Despite worldwide prevalence of chronic H. pylori infection, the route of transmission is still unclear. Interpersonal transmission appears to be the main route, although environmental transmission, such as drinking contaminated water, remains possible. Intrafamilial infection rather than community-acquired infection has also been proposed.⁵ In our previous study on H. pylori infection in children in northern Taiwan, we found no significant association between the patients’ blood type, age, sex, source of water supply, parents’ educational level, or the status of family members’ H. pylori seropositivity.¹¹ It is therefore essential that we improve our understanding of H. pylori infection in children in Taiwan, an Asian country with a high incidence rate of gastric malignancy.

EPIDEMIOLOGY

The prevalence of H. pylori infection in children varies between 4.9% and 73.3% worldwide, depending on country, geographic area, target population, patient age, year of specimen collection, sample size, and detection methods used in the studies.^5,12,13 As general public hygiene and sanitation improves, the rates of H. pylori infection and related diseases have been declining yearly in developed and rapidly developing countries, although the infection is still common in some geographic areas.¹⁴ According to the 1996 National Health and Nutrition Examination Survey in the USA, 24.8% of participants aged 6–19 years displayed evidence of H. pylori infection.¹⁵ However, the rate of infection in the 0–20-year age group decreased to 6.0% in a 2012 study carried out in Texas, USA.¹⁶ In Russia, the seroprevalence of H. pylori declined from 30.0% among children aged <5 years in 1995 to 2.0% 10 years later.¹⁷ Studies from Asian countries also have shown decreasing rates of H. pylori infection over the past 40–50 years.¹⁸ In Japan, the overall seroprevalence rate decreased from 72.7% in 1974 to 39.3% in 1994, which has led to a decline in the number of cases of gastric cancer in Japan.¹⁹ In a study including children from the Guangzhou province in southern China, the seroprevalence of H. pylori was found to significantly decrease from 62.5% in 1993 to 49.3% in 2003.²⁰ Figure 1 summarises the global prevalence rates of H. pylori in children during recent decades.
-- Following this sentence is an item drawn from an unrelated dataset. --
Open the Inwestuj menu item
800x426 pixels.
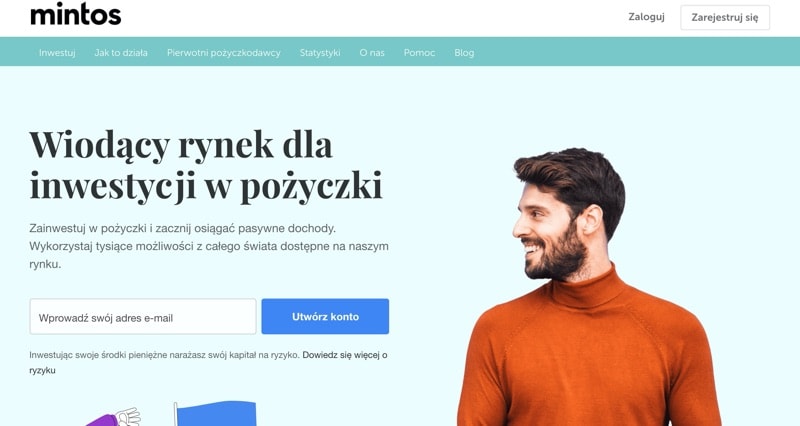57,53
In Taiwan, several seroprevalence studies were performed in different districts in recent decades. We also found the similar trend of declining prevalence rate; Figure 2 shows the seroprevalence rate in different regions in Taiwan over the last 20 years. The prevalence rate differed greatly between rural and urban areas and has fallen dramatically in recent decades. In a study performed in two rural islands of Taiwan in 2005, Chen et al.²¹ reported that the seroprevalence of H. pylori among the randomly selected school-aged children (13–15 years) on Green Island and Lanyu Island were 82.4% and 71.0%, respectively (Figure 2). In 2008, Chi et al.²² also reported that the H. pylori infection rate based on carbon-13 urea breath test in Lanyu Island was 54.7% in secondary school students. There was a decline in the prevalence rate in this isolated and closed island following the introduction of public health education regarding proper sanitation and food handling. However, the rate was still high when compared to that of mainland Taiwan.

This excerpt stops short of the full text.